Linda Askew was the daughter of a local businessman. She and Hannah had been at school together, and their friendship had been established then. The only child of wealthy parents, Linda had chosen not to go on to university as Hannah had, but her parents’ death in a car crash two years ago had revealed the shocking fact that the business was virtually bankrupt. In order to pay off her father’s outstanding debts, Linda had sold virtually everything.
Forced to confront the necessity of earning her own living, she had bought a small property in the village and decided to use her interest and expertise in various forms of needlework to establish a small shop. The business had done well. Linda was a sympathetic and caring person. She had a flair for designing, and her tapestries had become much sought after.
An approach from a glossy magazine had resulted in them marketing one of her tapestries as a special offer to their readers. The offer had been wildly successful, and it was because of the funds she had received via this offer that Linda found that she had now run into problems with the Inland Revenue. They had confronted her with a demand for tax which, she had told Hannah tearfully, she simply could not pay.
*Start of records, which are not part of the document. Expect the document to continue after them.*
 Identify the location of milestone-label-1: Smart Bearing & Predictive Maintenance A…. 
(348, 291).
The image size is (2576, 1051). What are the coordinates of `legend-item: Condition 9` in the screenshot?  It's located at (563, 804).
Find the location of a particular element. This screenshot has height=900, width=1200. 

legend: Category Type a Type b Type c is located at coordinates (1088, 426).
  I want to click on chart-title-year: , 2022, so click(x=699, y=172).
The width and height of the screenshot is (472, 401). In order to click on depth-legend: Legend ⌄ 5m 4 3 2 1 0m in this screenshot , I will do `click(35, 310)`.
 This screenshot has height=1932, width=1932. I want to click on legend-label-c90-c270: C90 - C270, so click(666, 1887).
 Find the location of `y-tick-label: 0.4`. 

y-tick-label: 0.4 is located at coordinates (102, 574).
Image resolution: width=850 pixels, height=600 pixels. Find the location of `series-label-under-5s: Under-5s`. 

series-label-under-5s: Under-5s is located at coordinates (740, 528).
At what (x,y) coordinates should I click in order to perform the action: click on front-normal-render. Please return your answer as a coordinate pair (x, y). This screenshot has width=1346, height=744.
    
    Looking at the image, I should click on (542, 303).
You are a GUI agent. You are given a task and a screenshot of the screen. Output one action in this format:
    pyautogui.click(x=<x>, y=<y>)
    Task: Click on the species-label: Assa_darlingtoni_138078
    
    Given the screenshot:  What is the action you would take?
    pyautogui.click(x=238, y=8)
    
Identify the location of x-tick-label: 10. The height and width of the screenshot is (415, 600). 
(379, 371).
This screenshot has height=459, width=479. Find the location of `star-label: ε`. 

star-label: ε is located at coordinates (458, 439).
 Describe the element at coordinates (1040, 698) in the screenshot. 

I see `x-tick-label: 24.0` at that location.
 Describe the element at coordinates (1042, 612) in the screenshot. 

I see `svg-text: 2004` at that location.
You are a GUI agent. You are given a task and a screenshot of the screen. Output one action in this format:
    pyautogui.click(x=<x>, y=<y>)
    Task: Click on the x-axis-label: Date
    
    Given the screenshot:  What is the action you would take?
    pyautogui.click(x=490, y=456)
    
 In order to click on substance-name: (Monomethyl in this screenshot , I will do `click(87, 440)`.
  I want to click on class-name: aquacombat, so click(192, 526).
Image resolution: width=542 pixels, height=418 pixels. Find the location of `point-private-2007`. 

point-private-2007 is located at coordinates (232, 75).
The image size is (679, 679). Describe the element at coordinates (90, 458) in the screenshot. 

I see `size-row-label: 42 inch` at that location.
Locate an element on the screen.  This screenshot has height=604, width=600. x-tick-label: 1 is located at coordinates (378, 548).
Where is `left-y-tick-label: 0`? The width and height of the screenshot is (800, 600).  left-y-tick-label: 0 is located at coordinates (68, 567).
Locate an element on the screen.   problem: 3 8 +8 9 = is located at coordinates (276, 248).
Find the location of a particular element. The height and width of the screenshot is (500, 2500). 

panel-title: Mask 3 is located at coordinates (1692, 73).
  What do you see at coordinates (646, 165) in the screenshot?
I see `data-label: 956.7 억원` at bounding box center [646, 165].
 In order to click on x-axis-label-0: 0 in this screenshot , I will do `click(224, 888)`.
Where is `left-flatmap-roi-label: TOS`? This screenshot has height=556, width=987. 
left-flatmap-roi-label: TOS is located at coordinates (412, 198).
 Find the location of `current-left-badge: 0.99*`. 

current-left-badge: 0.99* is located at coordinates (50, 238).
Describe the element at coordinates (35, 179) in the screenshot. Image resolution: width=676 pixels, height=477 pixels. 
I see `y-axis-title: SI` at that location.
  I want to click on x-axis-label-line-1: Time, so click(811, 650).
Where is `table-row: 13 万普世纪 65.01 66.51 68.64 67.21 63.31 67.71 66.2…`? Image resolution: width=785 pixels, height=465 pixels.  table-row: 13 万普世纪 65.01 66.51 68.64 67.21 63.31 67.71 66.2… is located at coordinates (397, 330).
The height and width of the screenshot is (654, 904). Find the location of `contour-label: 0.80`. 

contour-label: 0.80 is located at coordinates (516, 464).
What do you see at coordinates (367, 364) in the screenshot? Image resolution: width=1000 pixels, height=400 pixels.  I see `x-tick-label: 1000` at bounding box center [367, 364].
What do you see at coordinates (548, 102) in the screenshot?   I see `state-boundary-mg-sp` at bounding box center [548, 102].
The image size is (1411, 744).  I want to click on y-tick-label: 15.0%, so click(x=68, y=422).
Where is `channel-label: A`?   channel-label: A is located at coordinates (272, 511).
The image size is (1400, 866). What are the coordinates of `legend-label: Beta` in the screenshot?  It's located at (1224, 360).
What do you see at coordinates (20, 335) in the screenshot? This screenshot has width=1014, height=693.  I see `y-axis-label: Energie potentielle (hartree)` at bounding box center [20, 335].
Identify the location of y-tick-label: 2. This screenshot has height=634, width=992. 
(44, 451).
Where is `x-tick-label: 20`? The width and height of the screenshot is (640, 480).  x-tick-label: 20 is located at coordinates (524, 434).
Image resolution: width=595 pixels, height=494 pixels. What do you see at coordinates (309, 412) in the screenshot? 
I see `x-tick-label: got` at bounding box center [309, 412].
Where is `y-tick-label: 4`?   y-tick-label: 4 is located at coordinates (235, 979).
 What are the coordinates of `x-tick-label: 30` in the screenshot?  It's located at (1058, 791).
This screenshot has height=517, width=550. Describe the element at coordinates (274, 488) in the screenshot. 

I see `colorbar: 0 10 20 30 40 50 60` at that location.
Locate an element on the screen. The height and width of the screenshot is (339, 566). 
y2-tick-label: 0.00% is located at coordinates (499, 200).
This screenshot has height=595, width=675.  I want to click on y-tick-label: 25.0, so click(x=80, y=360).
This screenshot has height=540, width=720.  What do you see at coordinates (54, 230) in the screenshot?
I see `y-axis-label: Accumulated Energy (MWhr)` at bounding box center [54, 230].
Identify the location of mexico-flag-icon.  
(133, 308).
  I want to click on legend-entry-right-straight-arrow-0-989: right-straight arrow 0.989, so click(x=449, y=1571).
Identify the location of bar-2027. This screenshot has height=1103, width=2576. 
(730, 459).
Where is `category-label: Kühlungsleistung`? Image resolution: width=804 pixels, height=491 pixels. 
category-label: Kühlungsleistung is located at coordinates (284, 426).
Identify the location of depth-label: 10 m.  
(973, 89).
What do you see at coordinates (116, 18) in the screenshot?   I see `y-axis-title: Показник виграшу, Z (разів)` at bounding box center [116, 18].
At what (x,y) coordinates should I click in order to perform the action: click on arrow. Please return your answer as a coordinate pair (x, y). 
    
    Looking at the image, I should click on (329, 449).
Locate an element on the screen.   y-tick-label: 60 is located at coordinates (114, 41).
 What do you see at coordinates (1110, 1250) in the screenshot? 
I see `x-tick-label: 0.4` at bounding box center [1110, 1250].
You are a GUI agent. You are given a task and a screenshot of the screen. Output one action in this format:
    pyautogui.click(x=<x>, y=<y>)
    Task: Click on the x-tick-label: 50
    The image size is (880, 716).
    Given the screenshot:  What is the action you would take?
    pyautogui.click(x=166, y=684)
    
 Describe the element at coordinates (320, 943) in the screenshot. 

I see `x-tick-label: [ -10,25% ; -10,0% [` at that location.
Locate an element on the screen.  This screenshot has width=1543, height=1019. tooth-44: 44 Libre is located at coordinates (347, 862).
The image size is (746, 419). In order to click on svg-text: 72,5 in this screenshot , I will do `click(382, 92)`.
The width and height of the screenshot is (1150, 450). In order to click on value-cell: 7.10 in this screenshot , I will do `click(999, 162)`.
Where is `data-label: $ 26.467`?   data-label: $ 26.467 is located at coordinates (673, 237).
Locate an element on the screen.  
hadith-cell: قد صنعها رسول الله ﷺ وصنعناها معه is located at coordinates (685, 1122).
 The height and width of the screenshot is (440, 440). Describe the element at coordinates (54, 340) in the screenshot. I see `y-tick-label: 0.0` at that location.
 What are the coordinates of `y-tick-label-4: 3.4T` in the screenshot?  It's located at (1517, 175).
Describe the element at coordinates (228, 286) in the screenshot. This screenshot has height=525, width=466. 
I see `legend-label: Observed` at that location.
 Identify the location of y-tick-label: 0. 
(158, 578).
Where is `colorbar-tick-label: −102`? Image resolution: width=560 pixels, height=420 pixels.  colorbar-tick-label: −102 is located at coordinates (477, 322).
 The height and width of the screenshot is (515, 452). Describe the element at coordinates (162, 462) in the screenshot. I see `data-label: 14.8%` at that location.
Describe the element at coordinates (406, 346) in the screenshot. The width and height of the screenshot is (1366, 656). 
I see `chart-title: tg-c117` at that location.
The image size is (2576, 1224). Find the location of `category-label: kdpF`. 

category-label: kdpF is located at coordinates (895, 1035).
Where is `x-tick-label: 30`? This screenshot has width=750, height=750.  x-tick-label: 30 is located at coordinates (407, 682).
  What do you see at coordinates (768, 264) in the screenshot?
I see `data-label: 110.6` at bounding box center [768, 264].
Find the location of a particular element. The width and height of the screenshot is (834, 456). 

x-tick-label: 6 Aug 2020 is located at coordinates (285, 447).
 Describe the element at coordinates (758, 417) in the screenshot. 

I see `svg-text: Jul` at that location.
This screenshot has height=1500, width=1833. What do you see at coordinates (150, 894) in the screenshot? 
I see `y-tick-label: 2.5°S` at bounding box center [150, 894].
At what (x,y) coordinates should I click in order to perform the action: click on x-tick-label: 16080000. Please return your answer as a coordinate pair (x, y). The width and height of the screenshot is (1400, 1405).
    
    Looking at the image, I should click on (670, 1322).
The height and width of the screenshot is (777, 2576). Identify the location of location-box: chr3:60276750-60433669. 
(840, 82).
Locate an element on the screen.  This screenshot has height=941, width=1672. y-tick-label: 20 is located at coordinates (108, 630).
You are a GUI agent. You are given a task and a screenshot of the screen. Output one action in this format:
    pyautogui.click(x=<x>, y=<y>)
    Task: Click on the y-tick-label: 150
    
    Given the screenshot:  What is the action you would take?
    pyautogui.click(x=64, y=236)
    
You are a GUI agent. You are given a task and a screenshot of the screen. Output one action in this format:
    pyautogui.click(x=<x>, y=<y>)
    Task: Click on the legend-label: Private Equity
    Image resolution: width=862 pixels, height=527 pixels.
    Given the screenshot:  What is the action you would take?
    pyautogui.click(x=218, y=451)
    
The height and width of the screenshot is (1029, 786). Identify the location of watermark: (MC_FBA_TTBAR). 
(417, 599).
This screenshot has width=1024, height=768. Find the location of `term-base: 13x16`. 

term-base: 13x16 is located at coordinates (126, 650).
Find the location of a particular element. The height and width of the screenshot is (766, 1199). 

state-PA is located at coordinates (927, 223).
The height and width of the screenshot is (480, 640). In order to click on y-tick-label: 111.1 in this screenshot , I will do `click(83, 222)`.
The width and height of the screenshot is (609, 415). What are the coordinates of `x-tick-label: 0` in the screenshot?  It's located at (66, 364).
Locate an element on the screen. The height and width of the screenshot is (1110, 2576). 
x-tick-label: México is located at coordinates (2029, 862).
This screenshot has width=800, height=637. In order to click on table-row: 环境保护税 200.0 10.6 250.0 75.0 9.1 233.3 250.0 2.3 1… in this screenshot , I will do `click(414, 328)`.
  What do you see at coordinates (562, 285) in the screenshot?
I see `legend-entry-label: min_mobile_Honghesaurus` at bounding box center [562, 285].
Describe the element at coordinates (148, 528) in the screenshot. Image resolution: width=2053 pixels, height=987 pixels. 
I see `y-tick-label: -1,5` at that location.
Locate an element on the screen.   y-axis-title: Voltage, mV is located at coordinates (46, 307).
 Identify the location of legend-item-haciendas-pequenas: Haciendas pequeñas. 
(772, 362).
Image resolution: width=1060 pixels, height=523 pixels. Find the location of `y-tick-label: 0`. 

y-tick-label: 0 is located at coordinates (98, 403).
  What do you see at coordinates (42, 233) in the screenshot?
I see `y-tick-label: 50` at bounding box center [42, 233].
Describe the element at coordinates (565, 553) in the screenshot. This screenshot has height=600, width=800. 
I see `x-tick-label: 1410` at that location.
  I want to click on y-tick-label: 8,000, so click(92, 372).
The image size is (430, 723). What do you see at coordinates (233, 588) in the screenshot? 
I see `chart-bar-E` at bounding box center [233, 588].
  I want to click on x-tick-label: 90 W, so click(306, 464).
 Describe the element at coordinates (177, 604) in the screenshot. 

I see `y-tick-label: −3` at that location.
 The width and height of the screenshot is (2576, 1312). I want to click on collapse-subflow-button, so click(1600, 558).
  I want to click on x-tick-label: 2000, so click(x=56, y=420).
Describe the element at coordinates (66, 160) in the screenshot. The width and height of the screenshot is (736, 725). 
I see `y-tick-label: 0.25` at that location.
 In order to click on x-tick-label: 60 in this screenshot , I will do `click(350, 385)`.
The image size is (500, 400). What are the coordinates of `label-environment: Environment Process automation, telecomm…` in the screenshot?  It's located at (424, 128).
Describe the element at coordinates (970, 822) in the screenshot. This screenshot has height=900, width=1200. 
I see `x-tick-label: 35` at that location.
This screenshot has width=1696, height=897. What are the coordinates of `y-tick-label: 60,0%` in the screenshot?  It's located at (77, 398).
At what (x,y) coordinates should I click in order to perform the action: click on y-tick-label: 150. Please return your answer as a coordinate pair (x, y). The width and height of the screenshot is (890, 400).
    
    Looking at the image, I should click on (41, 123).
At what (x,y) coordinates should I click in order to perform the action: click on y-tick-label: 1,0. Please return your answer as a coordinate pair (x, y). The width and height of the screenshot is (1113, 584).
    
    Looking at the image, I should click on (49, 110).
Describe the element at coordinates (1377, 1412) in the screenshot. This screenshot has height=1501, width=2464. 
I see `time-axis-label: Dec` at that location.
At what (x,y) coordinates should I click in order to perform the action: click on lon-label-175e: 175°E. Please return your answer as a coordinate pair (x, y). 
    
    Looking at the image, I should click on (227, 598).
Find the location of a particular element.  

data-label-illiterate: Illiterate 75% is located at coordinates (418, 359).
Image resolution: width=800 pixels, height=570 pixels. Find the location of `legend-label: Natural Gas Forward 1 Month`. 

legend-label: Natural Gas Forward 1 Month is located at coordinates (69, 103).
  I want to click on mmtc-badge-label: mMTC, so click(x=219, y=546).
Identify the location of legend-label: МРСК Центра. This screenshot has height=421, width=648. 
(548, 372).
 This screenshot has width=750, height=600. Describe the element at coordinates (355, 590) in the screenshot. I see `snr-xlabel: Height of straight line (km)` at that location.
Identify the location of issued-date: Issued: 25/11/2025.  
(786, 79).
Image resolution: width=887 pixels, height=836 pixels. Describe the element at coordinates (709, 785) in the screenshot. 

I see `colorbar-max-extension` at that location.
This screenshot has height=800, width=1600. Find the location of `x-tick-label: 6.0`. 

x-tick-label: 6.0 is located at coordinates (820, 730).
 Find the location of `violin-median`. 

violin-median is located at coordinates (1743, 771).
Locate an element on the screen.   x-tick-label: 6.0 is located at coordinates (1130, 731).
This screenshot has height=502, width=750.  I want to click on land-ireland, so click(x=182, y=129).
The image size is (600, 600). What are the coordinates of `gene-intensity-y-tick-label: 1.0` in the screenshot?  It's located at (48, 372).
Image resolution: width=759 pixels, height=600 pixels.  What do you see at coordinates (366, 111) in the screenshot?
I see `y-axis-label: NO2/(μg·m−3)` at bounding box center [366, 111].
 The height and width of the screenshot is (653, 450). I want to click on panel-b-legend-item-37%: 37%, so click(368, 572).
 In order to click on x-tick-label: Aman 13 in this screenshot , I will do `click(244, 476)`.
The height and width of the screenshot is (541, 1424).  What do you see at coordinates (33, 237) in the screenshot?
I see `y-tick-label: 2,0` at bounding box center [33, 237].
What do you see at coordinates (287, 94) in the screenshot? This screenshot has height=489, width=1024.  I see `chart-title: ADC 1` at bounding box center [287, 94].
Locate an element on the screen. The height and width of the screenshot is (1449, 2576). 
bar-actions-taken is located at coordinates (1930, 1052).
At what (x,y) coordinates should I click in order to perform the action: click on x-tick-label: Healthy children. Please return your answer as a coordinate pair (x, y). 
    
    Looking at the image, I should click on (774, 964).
Having previously dealt with her own accounting system, she had not known whom to turn to, and so Hannah had offered to come down to the village and go with her on her appointment to see the tax inspector. Because it was half-day closing, it was relatively easy for her to park in the main street of the village.
Checking that the burglar alarm was in place and firmly locking her door, Hannah walked briskly towards Linda’s shop, not going to the front door but going the full length of the row of stone-built houses and then round the back, past the long, narrow gardens, where the richness of the autumn-hued flowers was just beginning to take over from the brilliant blaze of summer.
Linda was waiting for her by her back door. She ushered Hannah inside quickly and said breathlessly, ‘I’ve got the coffee on. I didn’t know whether you’d want a cup or…’
‘I’d love one,’ Hannah told her. ‘I can drink it while I go through your papers. What time exactly is the appointment?’
Linda told her and Hannah checked her watch. That left her a good hour to run through the figures, which should be ample time. She found the error quickly enough, a simple mistake in adding up, which had resulted in Linda paying less than the amount of tax that she ought to have paid the previous year.
‘Oh, no,’ Linda said, sitting down, her face going pale. ‘Oh, Hannah, what on earth am I going to do?’